- [Input records]
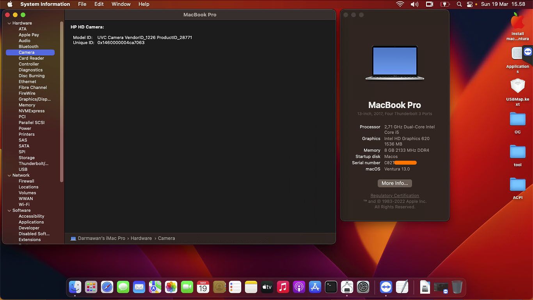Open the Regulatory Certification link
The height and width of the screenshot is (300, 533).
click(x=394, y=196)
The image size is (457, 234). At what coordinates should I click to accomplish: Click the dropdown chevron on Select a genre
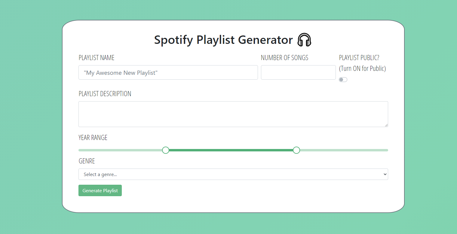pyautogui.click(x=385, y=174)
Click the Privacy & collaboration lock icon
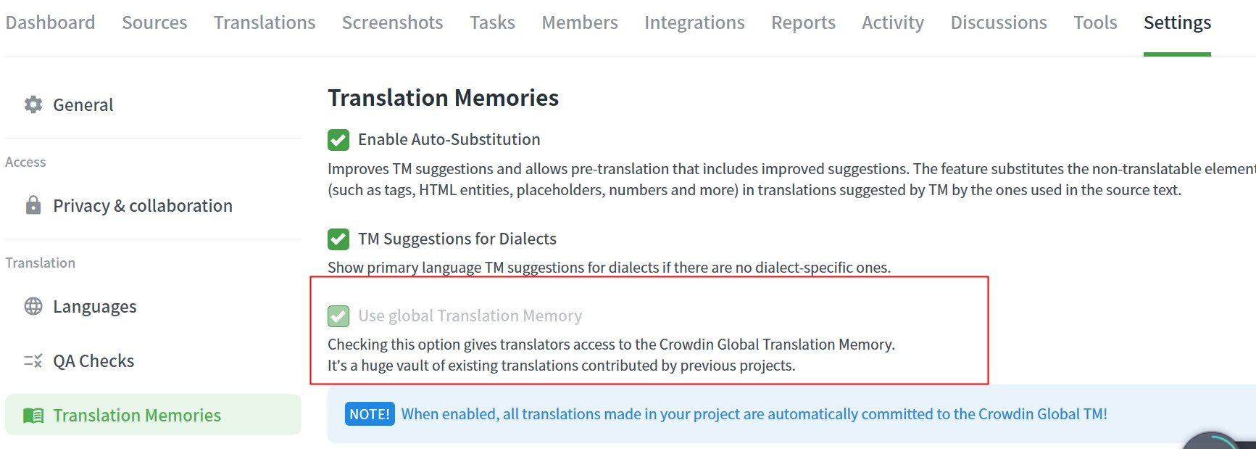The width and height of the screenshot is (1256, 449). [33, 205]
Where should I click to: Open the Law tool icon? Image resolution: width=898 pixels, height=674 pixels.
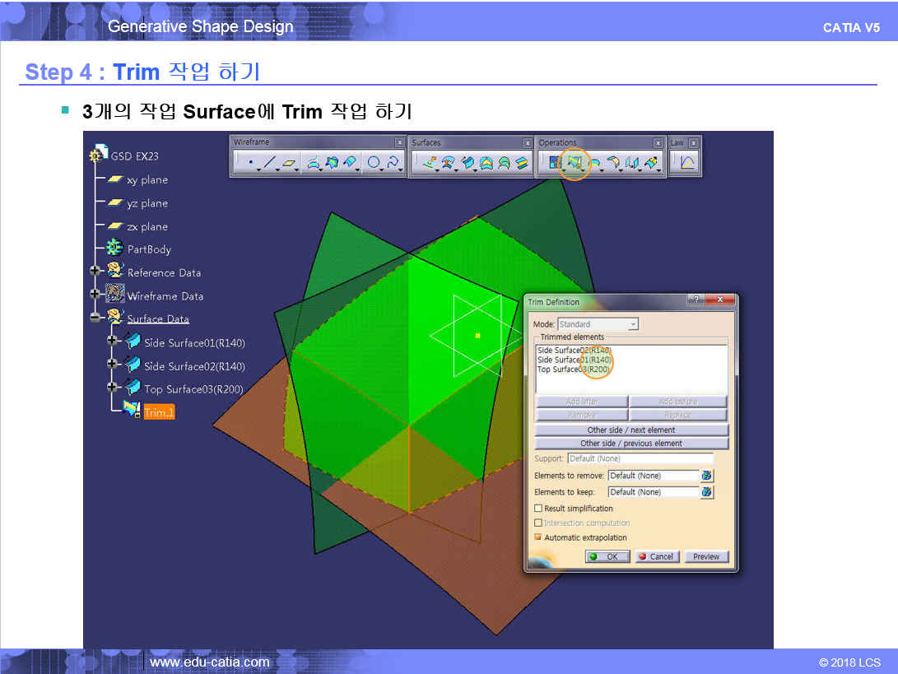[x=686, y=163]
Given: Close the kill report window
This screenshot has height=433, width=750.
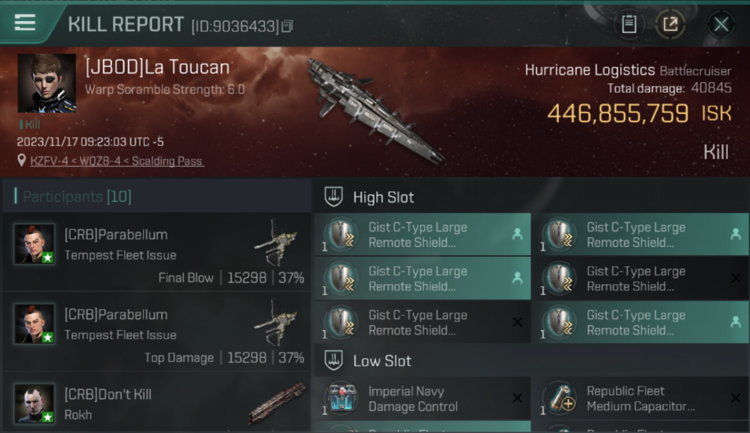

* * *

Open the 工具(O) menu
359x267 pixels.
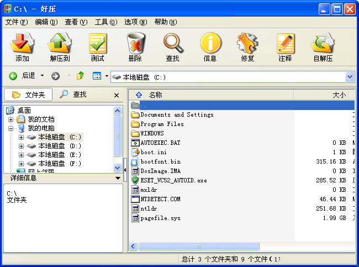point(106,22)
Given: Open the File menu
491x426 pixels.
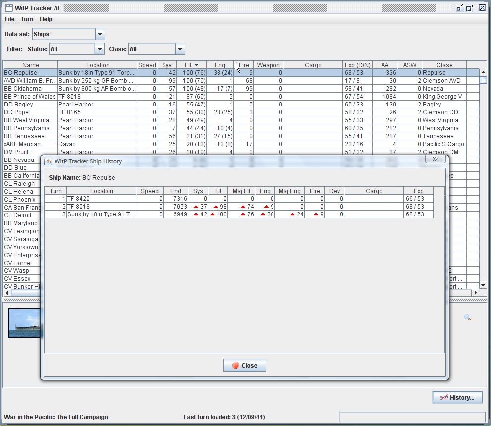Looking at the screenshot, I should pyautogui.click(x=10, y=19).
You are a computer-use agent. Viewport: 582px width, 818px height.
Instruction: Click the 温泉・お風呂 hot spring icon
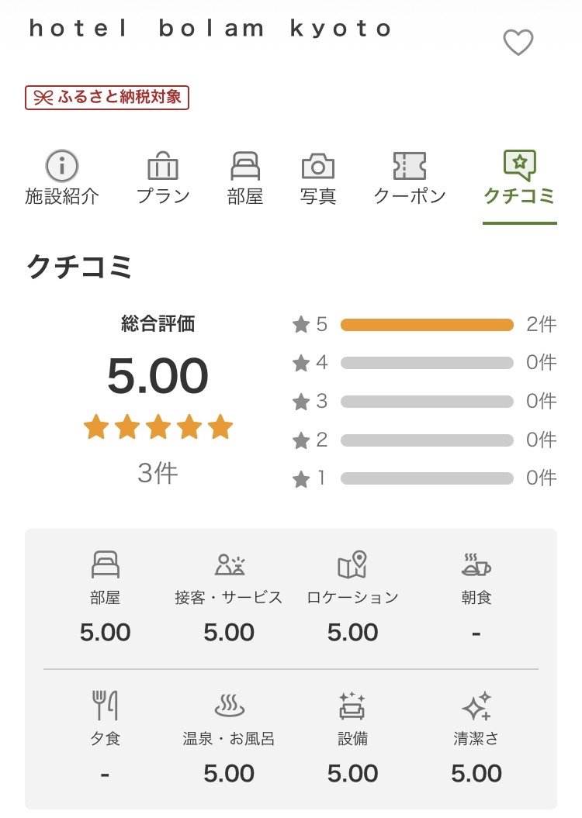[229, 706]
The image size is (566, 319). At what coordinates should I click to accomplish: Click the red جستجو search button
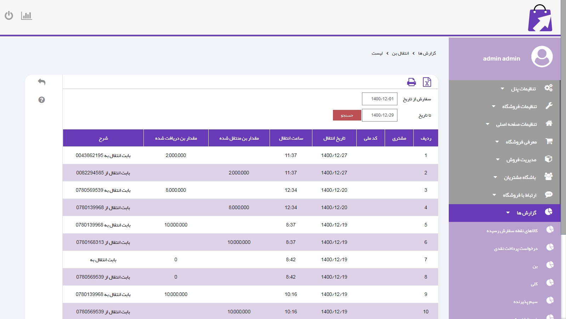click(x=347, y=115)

- [Task to carry out] Which lines hold the word "menu"? Copy each of them from the records.

- [Response area]
Open the 工具(O) menu
Given: Open the File menu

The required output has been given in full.